Requests -
• 1. Copy the text on writing less code starting at "The Productivity Trap" and ending at "lines or 5,000.", swapping "competition" for "race".
• 2. According to the text on writing less code, why does every line of code have a cost?

Text segment -
....

As developers, we're often praised for writing more code.
But some of the best engineering work I've seen involved writing less.
A few examples:
✅ Replacing 500 lines with 50 simpler lines
✅ Removing a feature nobody used
✅ Deleting duplicate business logic
✅ Eliminating an unnecessary database query
✅ Reusing an existing service instead of creating a new one
Every Line of Code Has a Cost
Every line you write adds:
- Maintenance
- Testing
- Debugging
- Documentation
- Future complexity
The larger a codebase becomes, the more expensive unnecessary code gets.
The Productivity Trap
Many developers unconsciously measure productivity by:
- Number of commits
- Number of files changed
- Lines of code written
But software engineering isn't a writing competition.
The goal is not:
❌ Write more code
The goal is:
✅ Solve problems with the simplest maintainable solution
Users don't care whether a feature required 50 lines or 5,000.

....

Provided data -
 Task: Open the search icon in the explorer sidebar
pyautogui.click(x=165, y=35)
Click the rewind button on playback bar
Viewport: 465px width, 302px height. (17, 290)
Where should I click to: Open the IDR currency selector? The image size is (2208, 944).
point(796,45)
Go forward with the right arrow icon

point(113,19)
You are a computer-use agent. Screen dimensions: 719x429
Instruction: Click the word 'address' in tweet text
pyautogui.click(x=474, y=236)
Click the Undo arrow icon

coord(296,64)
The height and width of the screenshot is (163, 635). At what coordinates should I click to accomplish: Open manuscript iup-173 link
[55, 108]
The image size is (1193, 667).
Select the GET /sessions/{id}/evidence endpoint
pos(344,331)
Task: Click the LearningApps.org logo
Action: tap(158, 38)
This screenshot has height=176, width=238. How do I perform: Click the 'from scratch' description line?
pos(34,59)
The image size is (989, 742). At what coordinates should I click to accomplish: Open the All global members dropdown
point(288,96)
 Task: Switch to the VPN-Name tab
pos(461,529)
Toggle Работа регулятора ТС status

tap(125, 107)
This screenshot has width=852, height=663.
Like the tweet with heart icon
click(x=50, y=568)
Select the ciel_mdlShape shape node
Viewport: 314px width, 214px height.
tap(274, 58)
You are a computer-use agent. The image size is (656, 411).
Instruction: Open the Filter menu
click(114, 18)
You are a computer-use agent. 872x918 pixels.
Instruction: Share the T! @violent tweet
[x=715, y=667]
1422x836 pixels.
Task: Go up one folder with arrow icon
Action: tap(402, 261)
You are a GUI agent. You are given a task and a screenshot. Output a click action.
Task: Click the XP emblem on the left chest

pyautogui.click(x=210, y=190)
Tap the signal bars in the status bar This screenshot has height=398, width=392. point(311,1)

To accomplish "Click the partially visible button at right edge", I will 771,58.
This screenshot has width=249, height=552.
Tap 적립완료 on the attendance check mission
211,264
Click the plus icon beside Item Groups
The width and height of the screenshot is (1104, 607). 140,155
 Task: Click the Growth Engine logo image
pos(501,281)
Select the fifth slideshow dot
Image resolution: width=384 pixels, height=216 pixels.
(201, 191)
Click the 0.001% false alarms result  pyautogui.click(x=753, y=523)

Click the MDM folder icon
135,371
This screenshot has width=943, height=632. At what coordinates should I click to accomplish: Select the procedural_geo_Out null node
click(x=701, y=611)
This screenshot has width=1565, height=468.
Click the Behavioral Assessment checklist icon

....

Task-by-task outputs -
• 1.
The Productivity Trap
Many developers unconsciously measure productivity by:
- Number of commits
- Number of files changed
- Lines of code written
But software engineering isn't a writing race.
The goal is not:
❌ Write more code
The goal is:
✅ Solve problems with the simplest maintainable solution
Users don't care whether a feature required 50 lines or 5,000.

• 2. Every line written adds maintenance, testing, debugging, documentation and future complexity. The larger a codebase becomes, the more expensive unnecessary code gets.